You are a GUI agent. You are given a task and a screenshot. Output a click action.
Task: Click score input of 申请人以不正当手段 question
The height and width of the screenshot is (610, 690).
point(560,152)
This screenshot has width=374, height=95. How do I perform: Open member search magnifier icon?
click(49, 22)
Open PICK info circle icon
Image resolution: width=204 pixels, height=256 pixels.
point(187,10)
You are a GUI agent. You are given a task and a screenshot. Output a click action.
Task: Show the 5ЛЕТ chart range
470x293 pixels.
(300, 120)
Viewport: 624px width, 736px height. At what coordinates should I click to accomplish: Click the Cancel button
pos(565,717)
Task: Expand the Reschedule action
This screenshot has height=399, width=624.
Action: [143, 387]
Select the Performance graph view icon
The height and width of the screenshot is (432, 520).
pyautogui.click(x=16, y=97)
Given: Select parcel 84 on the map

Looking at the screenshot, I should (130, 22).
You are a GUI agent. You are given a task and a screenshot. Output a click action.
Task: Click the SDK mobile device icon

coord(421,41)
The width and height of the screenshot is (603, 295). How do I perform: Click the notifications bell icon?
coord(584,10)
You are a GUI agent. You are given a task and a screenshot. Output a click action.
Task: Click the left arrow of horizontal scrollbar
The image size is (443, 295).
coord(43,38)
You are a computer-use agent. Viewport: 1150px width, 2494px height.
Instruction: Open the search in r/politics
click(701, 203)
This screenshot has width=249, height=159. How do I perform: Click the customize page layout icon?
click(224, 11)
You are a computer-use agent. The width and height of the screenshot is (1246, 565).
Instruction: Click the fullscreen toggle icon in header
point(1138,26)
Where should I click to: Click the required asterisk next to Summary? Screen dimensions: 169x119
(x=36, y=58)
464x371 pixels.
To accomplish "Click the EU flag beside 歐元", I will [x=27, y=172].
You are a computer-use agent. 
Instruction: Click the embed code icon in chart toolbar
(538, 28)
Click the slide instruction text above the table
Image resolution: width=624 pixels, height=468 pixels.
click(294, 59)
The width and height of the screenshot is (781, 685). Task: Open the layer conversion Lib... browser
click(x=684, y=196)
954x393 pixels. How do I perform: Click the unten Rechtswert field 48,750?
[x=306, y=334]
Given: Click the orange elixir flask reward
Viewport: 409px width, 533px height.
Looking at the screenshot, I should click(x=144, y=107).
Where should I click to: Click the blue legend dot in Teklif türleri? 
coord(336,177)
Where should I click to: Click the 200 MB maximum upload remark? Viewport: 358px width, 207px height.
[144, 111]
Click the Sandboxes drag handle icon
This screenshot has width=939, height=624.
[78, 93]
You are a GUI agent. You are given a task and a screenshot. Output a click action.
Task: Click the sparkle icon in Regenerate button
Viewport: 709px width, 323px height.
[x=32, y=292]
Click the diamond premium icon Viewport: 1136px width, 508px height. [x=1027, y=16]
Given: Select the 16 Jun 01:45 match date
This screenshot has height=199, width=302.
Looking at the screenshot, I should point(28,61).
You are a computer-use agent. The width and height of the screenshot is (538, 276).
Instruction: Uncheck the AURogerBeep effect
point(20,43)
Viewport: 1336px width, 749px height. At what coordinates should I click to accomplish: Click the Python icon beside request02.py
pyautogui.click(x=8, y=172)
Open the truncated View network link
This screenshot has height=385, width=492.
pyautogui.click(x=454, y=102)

⁂

■ REQUIRED ACTION:
Begin with the top line of the material and go as far as the line with "Task: Expand the Reschedule action". Set down those lines exactly, both ends included, and nothing more.

■ SOLUTION FOR THIS PROBLEM:
You are a GUI agent. You are given a task and a screenshot. Output a click action.
Task: Click score input of 申请人以不正当手段 question
The height and width of the screenshot is (610, 690).
point(560,152)
This screenshot has width=374, height=95. How do I perform: Open member search magnifier icon?
click(49, 22)
Open PICK info circle icon
Image resolution: width=204 pixels, height=256 pixels.
point(187,10)
You are a GUI agent. You are given a task and a screenshot. Output a click action.
Task: Show the 5ЛЕТ chart range
470x293 pixels.
(300, 120)
Viewport: 624px width, 736px height. At what coordinates should I click to accomplish: Click the Cancel button
pos(565,717)
Task: Expand the Reschedule action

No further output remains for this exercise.